DOCUMENT SECTION>
But the frontier shares the same disk space, and can grow very large during a crawl. So it’s important we keep an eye on things to make sure we don’t run out of space. In the past, before we made some changes to Heritrix itself, it was possible for a domain crawl to consume huge amounts of disk space. Once, we hit over 100TB for the frontier, which becomes very difficult to manage. In recent domain crawls, our configuration changes we’ve managed to get this down to more like 10TB.

But, as you can see, around the 13th of June, we hit some kind of problem, where the apparent number of queues in the frontier started rapidly increasing, as did the rate at which we were consuming disk space. We deleted some crawler checkpoints to recover some space, as we very rarely need to restart the crawl from anything other than the most recent daily checkpoint, but this only freed-up modest amounts of space. Fortunately, the aggressive frontier growth seemed to subside before we ran out of space, and the crawl is now stable again.

Unfortunately, it’s not clear what happened. Based on previous crawls, it seems unlikely that the crawler suddenly discovered many more millions of web hosts at this point in the crawl. In the past, the number of queues has been consistently up to around 20 million at most, so this leap to over 30 million is surprising. It is possible we hit some weird web structures, but it’s difficult to tell as we do don’t yet have reliable tools for quickly analysing what’s going on in this situation.

Suspiciously, just prior to this problem, we resolved a different issue with the system used to record what URLs had been seen already. This had been accidentally starved of resources, causing problems when the crawler was trying to record what URLs had been seen. This lead to the gaps in the crawl monitoring data just prior to the frontier growth, as the system stopped working and required some reconfiguration. It’s possible this problem left the crawler in a bit of a confused state, leading to mis-management of the frontier database. Some analysis of the crawl will be needed to work out what happened.

In the laster quarter, the new URL search feature was deployed on our BETA service. Following favourable feedback on the new feature, the main https://www.webarchive.org.uk/ service has been updated to match. We hope you find the direct URL search useful.

We’ve also updated the code that recognises whether a visitor is in a Legal Deposit reading room, as it wasn’t correctly identifying readers at Cambridge University Library. Finally, there was an issue with how the CAPTCHAs on the contact and nomination forms were being validated, which has also been resolved.

Our colleagues from Webrecorder delivered the initial set of changes to the ePub renderer, making it easier to cite a paragraph of one of our Legal Deposit eBooks. Given how long the ePub format has been around, it is perhaps surprising that support for ‘obvious’ features like citations and printing are still quite immature, inconsistent and poorly-standardised. To make citation possible, we have ended up adopting the same approach as Calibre’s Reference Mode and implemented a web-based version that integrates with out access system.

SOURCE MATERIAL>
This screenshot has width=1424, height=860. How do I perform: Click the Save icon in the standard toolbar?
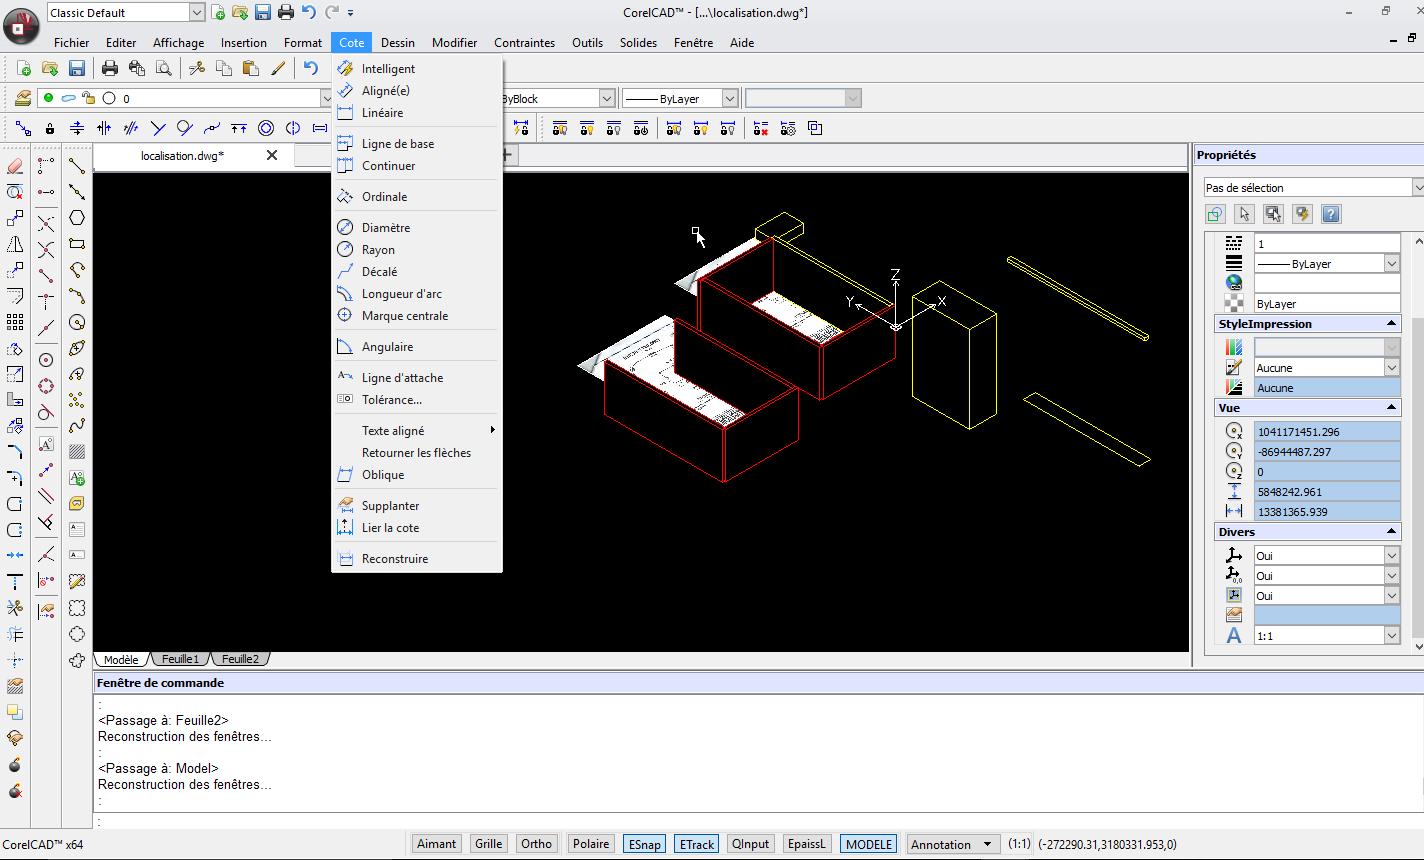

SHORT TASK>
According to the web archive update, readers at which library were not being correctly identified as being in a Legal Deposit reading room?

THE COMPLETED TASK>
Cambridge University Library